Pooling Encoder-only Transformers Embeddings for Downstream Tasks

The embeddings generated by transformer encoders are rich with contextual information. Effectively utilizing the embeddings requires advanced pooling techniques to distill the embedded information, then feed it into classification or regression layers.

In this blog post, we’ll dive deep into the world of embedding pooling techniques for transformer encoders. This often underappreciated aspect is crucial for building very strong classifiers and regressors.

Table of Contents

Pooling
What Different Layers of a Transformer Learn
Pooling Techniques
- CLS Pooling
- Mean Pooling
- Max Pooling
- Mean-Max Pooling
- Concatenation Pooling
- LSTM Pooling
- Weighted Layer Pooling
- Attention Pooling
Build Your Pooling Strategy

Pooling

In this context, Pooling refers to the methods used to summarize the embeddings from the transformer. Transformer encoders typically output a sequence of vectors, one for each token in the input. However, many classification and regression tasks require a single, fixed-size representation of the entire input. This is where pooling comes in – it’s the bridge between the rich, contextual embeddings of the transformer and the final prediction layer.

What Different Layers of a Transformer Learn

Encoder-only transformers are a structure of multi-layer encoder, each leayer learn different levels of representations. They capture a rich hierarchy of linguistic information, with surface features in lower layers, syntactic features in middle layers, and semantic features in higher layers.

Research has been conducted on what different layers can learn about language, such as: What Does BERT Learn about the Structure of Language?

The paper revealed several interesting insights, as shown in the screenshot below:

Lower layers achieve higher scores on tasks requiring surface features, while failing on tasks require capturing semantic features.
Middle layers achieve higher scores on tasks requiring syntactic features, and perform reasonably well in other tasks, making them a good option for pooling in most cases.
Higher layers shows its best performance on tasks requiring semtantic features, and struggle with simple tasks that require basic surface features.
The use of the last layer’s embeddings only, might restrict the power of the pre-trained representation.

Pooling Techniques

Let’s load roberta-base model using HuggingFace Transformers library

import torch
import torch.nn as nn
from transformers import AutoModel, AutoTokenizer

# load your text, should be a list of strings
text = ['this is a string'] * 16

# load model and tokenizer
model = AutoModel.from_pretrained('roberta-base')
tokenizer = AutoTokenizer.from_pretrained('roberta-base')

# encode text
features = tokenizer.batch_encode_plus(
    text,
    add_special_tokens=True,
    padding='max_length',
    max_length=256,
    truncation=True,
    return_tensors='pt',
    return_attention_mask=True
)

# getting the outputs of the model
with torch.no_grad():
    outputs = model(features['input_ids'], features['attention_mask'])

CLS Pooling

Note: CLS is the beginning of text token for lots of encoder-only transformers.

CLS pooling is one of the simplest forms of pooling and is the default approach in the HuggingFace Transformers library.

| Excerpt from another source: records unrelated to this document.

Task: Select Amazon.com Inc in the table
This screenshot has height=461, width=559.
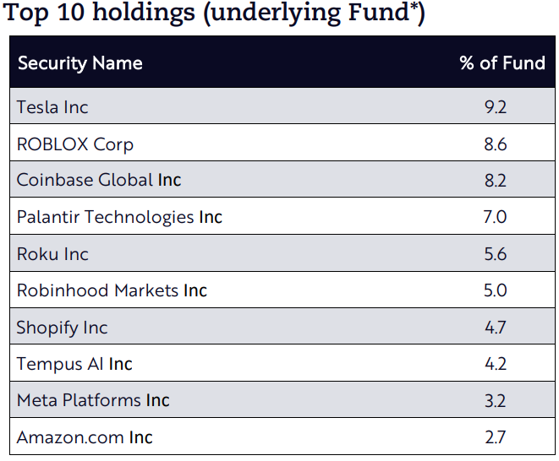Action: [85, 437]
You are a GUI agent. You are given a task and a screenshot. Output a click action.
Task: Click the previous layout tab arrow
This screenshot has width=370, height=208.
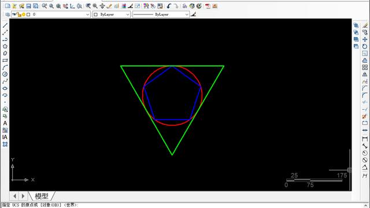tap(14, 196)
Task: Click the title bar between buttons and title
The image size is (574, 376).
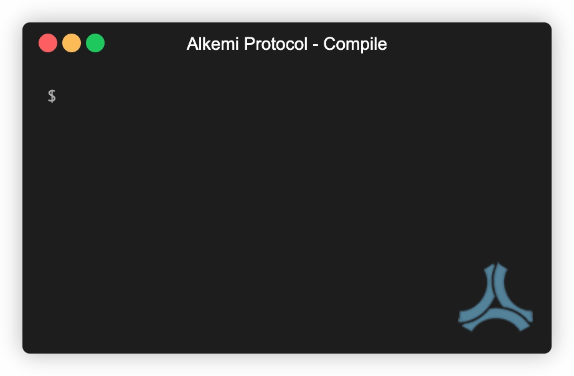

This method involves using the embeddings of the first token of the sequence, the [CLS] token, and ignoring the embeddings of the remaining tokens. The motivation behind this approach is the belief that the [CLS] token embeddings capture contextual information about the entire sequence.

# cls pooling
pooler_output = outputs[1]

# regression head
logits = nn.Linear(config.hidden_size, 1)(pooler_output)

Mean Pooling

Mean Pooling is another common technique for summarizing the embeddings generated by transformer encoders. Unlike CLS pooling, which focuses on a single token, Mean Pooling takes into account all tokens in the sequence. This method involves calculating the average of all token embeddings across sequence length dimension, resulting in a single, fixed-size vector that represents the entire input sequence

# getting all of the tokens embeddings of the last layer
last_hidden_state = outputs[0]

def mean_pooling(last_hidden_state, attention_mask):
  # using attention mask to average only tokens embeddings with attention to it, basically ignoring padding tokens
  # then averaging the embeddings of the relevant sequence tokens
  input_mask_expanded = attention_mask.unsqueeze(-1).expand(last_hidden_state.size()).float()
  sum_embeddings = torch.sum(last_hidden_state * input_mask_expanded, 1)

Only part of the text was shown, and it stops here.